Golden Minerals
- Formerly: Apex Silver Mines
- Traded as: AMEX: AUMN
- Industry: Mining, precious metals
- Founded: 1993
- Founder: Thomas Kaplan
- Website: www.goldenminerals.com

= Golden Minerals =

Golden Minerals (formerly known as Apex Silver Mines), was founded by Thomas Kaplan, from Denver, Colorado. It is a US-American transnational mining corporation with a tax haven address in the Cayman Islands. Following its reorganization under Chapter 11 bankruptcy in 2009, it re-emerged as Golden Minerals Corporation. It is a publicly traded company on AMEX under symbol AUMN.

== History ==

=== Apex Silver Mines ===
Since its start in 1993, Apex Silver Mines Ltd. had become an exploration and development company and producer of silver, zinc and lead. Apex's largest asset was the San Cristóbal open-pit silver, lead and zinc mine located in Potosí Department, Bolivia. In September 2006, Sumitomo Corporation of Japan acquired a 35% share of the facility.

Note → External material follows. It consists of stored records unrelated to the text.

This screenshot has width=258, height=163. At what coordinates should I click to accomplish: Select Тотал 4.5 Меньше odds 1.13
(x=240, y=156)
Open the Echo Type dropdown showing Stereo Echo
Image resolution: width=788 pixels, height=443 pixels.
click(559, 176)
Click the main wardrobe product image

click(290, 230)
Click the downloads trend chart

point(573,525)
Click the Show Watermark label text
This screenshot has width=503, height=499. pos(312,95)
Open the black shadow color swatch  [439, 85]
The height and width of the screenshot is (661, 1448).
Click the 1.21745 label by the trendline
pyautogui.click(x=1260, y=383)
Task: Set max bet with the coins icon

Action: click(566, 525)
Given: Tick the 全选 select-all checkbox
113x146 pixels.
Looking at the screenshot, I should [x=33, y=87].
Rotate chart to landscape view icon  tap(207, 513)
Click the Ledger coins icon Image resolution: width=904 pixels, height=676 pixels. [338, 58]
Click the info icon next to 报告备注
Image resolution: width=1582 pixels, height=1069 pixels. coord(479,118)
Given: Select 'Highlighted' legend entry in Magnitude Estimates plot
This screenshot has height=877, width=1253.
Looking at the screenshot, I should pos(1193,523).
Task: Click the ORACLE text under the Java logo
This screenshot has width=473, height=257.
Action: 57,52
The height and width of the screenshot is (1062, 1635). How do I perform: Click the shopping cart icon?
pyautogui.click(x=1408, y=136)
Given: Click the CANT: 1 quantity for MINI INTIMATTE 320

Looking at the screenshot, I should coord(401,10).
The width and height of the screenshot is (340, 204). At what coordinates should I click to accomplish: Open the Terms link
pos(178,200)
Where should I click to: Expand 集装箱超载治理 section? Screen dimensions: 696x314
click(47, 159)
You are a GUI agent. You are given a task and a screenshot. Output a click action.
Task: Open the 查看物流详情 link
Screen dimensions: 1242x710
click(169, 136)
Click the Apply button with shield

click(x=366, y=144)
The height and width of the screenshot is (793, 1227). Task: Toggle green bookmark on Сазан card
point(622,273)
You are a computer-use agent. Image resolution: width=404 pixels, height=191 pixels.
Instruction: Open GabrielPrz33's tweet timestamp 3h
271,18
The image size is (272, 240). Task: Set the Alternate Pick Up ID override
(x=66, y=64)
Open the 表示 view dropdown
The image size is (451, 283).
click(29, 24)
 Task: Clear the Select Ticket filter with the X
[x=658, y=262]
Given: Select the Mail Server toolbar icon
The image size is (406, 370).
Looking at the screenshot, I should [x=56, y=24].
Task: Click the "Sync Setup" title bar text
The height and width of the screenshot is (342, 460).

On January 12, 2009, Apex Silver and its wholly owned subsidiary, ASMC, filed voluntary petitions for relief under Chapter 11 of the Bankruptcy Code with the Bankruptcy Court. The Plan was approved by the Bankruptcy Court on March 4, 2009.

=== Reemergence as Golden Minerals ===
Golden Minerals emerged from Apex Chapter 11 on March 24, 2009. Under the Plan, all the assets of Apex Silver, other than a small cash reserve for the payment of liquidation expenses, were transferred to Golden Minerals Company, a Delaware corporation that is Apex Silver's successor. Apex Silver was being liquidated in accordance with Cayman Islands law. Golden Minerals resides in Golden, Colorado. Golden Minerals owns and controls many exploration properties located primarily in the high potential mining districts in Latin America, including the feasibility stage El Quevar Project in northern Argentina.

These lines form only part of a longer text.